Samiq guio el ik hacia el centro de la playa, donde las piedras más finas provocarían menos daños en el fondo de piel de otaria.
En cuanto bajaron del ik, el suelo tembló bajo sus pies.
Tres Peces se puso a gatas. Cuando las sacudidas cesaron, miró a Samiq y dijo:
—Deberíamos irnos. Aquí hay espíritus malos.
En lugar de detenerse a responder, Samiq escaló la pendiente de la playa y no se preocupó por comprobar si Tres Peces o Pequeño Cuchillo lo seguían.
La hierba estaba impregnada de ceniza y al andar se le adhería a las piernas. Samiq anuló todo pensamiento con la esperanza de serenar el agitado palpitar de su corazón, pero se le retorció el estómago al ver el ulaq de su padre. Las vigas de madera flotante asomaban entre los tepes del tejado como los huesos de un animal en vías de descomposición.
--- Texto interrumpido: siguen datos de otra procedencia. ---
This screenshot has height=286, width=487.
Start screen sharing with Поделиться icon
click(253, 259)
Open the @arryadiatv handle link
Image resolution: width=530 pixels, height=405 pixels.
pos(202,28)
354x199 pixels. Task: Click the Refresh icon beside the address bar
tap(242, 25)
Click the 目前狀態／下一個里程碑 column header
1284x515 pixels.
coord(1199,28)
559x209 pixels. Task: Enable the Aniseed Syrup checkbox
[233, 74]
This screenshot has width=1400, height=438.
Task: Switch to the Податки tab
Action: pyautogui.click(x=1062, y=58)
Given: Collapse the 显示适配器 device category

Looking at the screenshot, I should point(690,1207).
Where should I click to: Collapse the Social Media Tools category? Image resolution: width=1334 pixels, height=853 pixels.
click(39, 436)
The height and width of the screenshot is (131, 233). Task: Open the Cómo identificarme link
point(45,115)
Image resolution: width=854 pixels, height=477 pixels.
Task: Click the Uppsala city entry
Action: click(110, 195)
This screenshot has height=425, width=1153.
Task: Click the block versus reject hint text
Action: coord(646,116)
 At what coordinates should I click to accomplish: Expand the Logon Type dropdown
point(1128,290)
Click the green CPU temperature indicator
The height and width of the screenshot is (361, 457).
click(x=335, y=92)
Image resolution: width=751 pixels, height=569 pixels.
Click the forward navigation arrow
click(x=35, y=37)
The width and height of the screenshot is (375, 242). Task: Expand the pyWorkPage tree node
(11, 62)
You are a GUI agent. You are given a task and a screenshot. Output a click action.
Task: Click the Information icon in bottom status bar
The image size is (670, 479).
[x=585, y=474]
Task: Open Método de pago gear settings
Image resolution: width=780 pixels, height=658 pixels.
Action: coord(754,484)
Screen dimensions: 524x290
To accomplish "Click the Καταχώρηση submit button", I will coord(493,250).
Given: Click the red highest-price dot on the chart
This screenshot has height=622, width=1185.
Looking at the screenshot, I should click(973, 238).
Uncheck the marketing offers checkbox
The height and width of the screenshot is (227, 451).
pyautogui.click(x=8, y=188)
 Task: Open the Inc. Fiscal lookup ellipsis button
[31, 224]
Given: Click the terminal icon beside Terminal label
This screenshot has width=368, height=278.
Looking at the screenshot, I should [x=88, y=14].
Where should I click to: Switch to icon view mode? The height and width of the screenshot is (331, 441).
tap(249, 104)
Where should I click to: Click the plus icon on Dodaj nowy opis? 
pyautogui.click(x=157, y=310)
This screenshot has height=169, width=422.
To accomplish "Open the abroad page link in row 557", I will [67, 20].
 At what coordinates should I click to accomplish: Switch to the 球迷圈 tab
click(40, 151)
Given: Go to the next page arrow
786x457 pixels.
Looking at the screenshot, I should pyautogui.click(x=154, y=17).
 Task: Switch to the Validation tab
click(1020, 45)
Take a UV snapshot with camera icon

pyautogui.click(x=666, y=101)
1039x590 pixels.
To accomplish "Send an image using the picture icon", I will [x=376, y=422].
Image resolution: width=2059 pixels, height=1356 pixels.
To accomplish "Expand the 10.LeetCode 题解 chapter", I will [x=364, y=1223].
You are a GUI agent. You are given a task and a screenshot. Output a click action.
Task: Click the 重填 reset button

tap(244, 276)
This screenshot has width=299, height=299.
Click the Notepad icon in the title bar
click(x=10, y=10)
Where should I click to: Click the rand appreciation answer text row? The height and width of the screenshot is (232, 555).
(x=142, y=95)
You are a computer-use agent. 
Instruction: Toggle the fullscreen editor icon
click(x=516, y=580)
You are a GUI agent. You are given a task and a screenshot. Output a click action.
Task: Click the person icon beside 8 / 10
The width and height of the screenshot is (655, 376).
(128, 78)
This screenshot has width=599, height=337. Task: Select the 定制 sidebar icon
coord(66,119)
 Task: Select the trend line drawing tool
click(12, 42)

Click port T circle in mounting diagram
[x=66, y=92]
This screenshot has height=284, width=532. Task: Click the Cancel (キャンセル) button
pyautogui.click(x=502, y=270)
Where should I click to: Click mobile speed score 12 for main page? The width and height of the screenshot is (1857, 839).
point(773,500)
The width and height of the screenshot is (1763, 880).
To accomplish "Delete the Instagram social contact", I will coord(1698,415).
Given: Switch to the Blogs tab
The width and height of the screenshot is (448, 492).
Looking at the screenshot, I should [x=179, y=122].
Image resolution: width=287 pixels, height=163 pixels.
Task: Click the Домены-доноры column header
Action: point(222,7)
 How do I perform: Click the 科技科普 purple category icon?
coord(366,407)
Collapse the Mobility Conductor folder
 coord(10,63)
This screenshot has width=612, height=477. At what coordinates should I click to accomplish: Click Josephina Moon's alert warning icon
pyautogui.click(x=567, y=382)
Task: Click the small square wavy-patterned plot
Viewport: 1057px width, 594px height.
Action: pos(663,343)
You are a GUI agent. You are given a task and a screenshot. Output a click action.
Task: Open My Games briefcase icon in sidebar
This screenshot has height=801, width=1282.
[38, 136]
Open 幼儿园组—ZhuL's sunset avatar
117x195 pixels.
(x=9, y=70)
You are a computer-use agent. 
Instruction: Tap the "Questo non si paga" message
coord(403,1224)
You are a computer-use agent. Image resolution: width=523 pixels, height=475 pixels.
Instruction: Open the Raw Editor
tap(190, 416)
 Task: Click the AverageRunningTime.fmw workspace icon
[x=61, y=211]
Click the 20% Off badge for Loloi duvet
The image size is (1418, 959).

Las grandes paredes de piedra se inclinaban en ángulos caprichosos y torcían el ulaq.
¿Se había salvado algún habitante de la aldea o todos habían muerto? Trepó a uno de los cantos rodados desplazados y miró hacia el ulaq de Grandes Dientes. El techo estaba hundido y el ulaq no era más que un agujero abierto en la falda de la colina.
En la isla reinaba el silencio. Samiq no oyó voces ni reclamos de pájaros, sólo la rompiente, el sonido de una ola tras otra con un ritmo demasiado veloz, como si hasta el mar tuviese miedo de las montañas.
El suelo volvió a temblar y, desde la playa, el viento transmitió la voz de Tres Peces, su pavor en el quejido de sus palabras.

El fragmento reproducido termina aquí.